Q&A With HR Tech Influencer Jason Averbook

 

Jason Averbook
Co-founder and CEO
Leapgen

 


What’s the single most dramatic shift you see happening in the HR tech space today?

The biggest shift happening in today’s HR technology space has little to do with technology, implementation, adoption, or even measurement. HR technology supports workforce experience, and that’s all about design. Over the past five decades, we have been designing HR technology solutions and deploying these solutions to match the title of our industry. In other words, we’ve essentially been building “technology for HR.” Times have changed; our audience has shifted where forever where a technology provider’s audience is the workforce and their experience. As part of this shift, we’re finally learning the importance of driving employee engagement, not enragement. And when the workforce uses the solutions we deploy to them–engagement as both cause AND effect–the people function gains the data we need to be true, strategic business partners.

Are there certain strategies that are more effective than others when it comes to getting your workforce to use new HR technologies being put in place?

We set short-sighted goals when we put HR technologies in place: we just want to get it live, then we want to drive adoption, then we put a governance model around them to keep them current. The strategy for getting the workforce to USE them should support a longer-term, more strategic goal: the technology should support a business outcome and make the people using it more effective at accomplishing that goal.
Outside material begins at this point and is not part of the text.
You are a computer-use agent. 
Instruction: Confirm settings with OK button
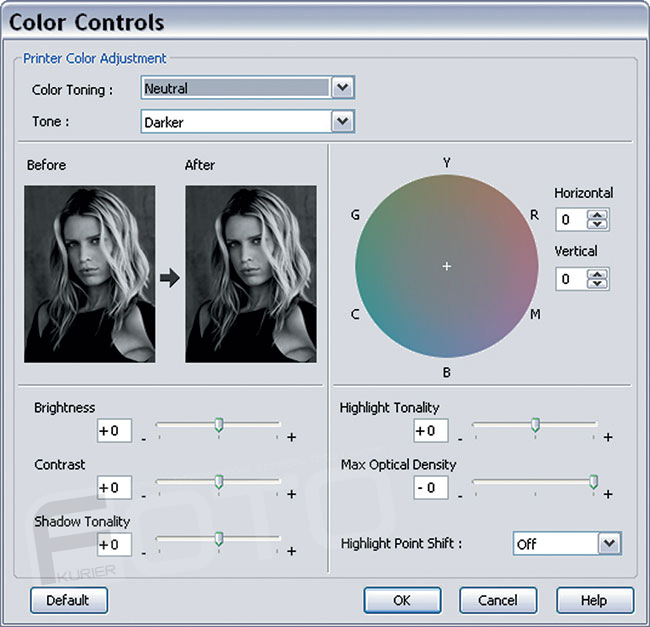pos(402,600)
Start by calling them something other than “HR tools and technologies” and try “business or people solutions.”

We must also realize that Phase 1 deployments need to both add value AND create an experience that will bring them back. It’s a lesson we’ve learned from the outside world–when we download an app from the app store, we decide within seconds if we like it. If we don’t, we delete it. If Phase 1 of a deployment doesn’t make an immediate and positive impact on the employees it was designed for, the worker will abandon the use of that tool and our rollout will be for naught. We won’t get the workforce back, and they will revert to talking to the HR business partner.

How can HR leaders best make the business case for HR technology investment?
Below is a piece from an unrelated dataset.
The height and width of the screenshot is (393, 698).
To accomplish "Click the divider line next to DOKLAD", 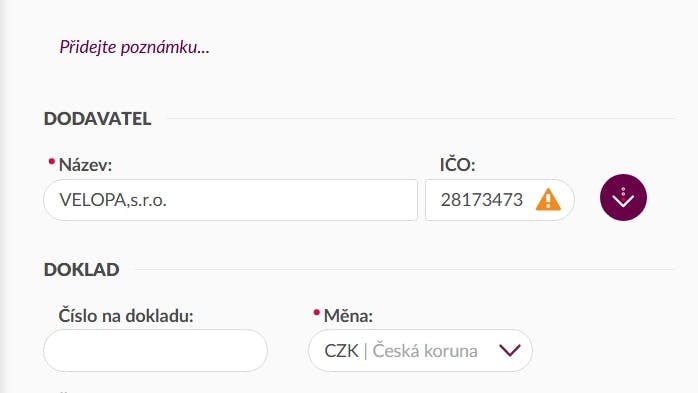I will point(405,269).
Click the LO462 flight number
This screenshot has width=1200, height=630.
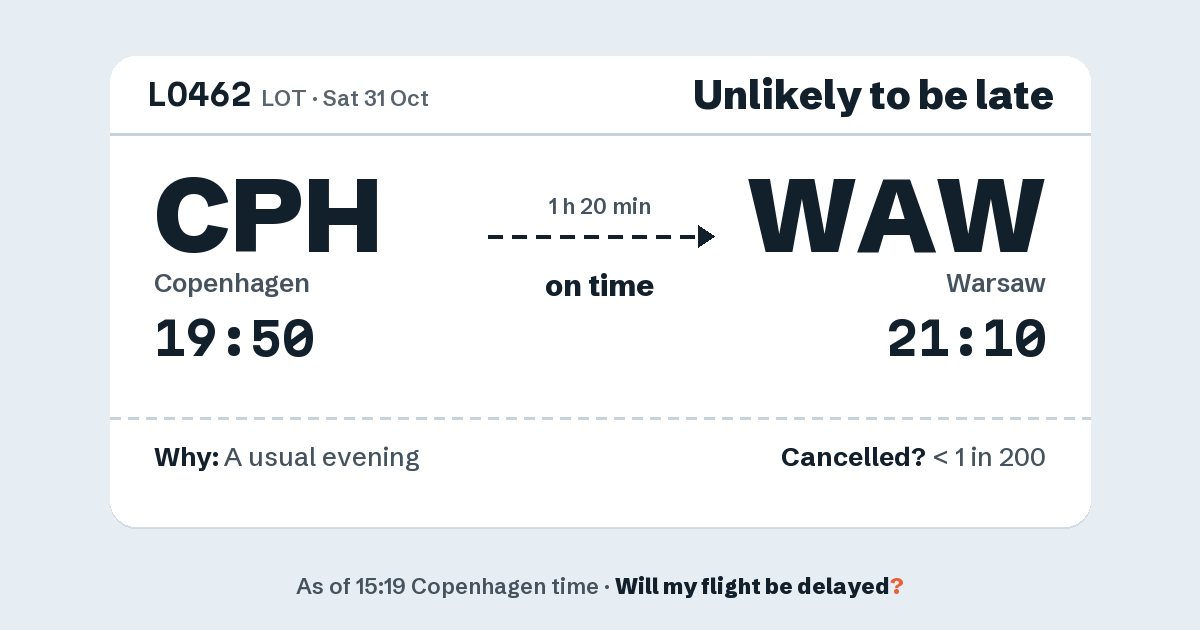pyautogui.click(x=200, y=95)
The best way for an HR leader to make a business case for HR technology is by a) not calling it HR technology and b) understand how “WHY = I”–why are we doing something, how it equates, and how we will measure the impact of our investment. Too many times our business cases are not business cases but HR cases; this doesn’t sell. We must consider broader organizational objectives and tie our initiatives to those efforts. If we’re trying to make the case for something we cannot tie to organizational objectives, then demonstrate the tangible impact of our actions, we shouldn’t be doing it. We live in a world of people solutions, not HR technology. Tie your business case to a solution for the workforce that you can measure and which meets an organizational objective, and it will meet open ears.